The building has a colonial style, but a number of its altars retain the rococo style.
The same can be said of its façade: simple and authentically 18th-century, it has a single tower, a high frontispiece with volutes and a rosary that takes the place of the traditional coats of arms of Pernambuco churches.
The church has five large doors on its façade. In the niche of one of them is a secular image of Our Lady of the Rosary from the time the church was founded, as well as an old image of Saint Benedict in the consistory dating from 1753.

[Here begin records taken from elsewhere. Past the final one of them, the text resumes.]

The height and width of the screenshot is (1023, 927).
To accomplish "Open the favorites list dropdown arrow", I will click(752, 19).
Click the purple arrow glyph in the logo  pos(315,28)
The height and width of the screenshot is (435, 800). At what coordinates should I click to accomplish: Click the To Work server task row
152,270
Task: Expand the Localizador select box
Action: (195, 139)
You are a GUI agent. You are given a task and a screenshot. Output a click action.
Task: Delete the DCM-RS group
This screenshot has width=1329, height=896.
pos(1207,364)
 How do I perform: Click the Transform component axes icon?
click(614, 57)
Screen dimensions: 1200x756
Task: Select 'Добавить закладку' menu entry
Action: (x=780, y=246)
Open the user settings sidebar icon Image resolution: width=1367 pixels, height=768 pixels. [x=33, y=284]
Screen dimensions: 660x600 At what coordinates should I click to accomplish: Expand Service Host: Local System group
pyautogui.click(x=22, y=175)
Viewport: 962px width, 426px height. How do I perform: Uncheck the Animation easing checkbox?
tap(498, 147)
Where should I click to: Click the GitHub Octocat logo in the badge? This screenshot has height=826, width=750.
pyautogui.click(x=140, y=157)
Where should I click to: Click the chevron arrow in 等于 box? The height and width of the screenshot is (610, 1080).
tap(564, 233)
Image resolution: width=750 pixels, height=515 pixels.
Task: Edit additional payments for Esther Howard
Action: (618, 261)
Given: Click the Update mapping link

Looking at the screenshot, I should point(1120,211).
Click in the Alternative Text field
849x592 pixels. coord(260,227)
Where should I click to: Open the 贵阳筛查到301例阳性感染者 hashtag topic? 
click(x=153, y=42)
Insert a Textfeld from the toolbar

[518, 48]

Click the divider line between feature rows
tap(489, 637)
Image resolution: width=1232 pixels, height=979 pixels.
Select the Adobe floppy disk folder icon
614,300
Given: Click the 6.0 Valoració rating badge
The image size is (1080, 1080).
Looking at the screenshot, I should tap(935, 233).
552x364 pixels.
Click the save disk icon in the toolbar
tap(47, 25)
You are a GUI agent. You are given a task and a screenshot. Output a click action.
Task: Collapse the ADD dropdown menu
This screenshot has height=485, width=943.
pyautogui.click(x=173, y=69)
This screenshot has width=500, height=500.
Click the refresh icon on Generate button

The carvings on the high altar, the panel painted on its original lining (the image of the Virgin Mary, flanked by mulatto cherubs, handing the rosary to Saint Dominic, the inspiration for the Order) and the furniture in the sacristy are very well preserved. There is an art gallery in the side corridor.
The image of the patron saint, one of the most beautiful examples of Luso-Brazilian art, is noteworthy: it is life-size, made of polychrome wood, and features glass eyes and silver implements. Inside, the pilasters, architraves and arches are jaspered.
With the exception of Our Lady of the Rosary, Our Lady of Good Time and Saint Dominic, all the other images on the altars represent black saints. They are: St Benedict, St Balthazar, St Iphigenia and St Moses, St Anthony of Catalagirona and St Elesban.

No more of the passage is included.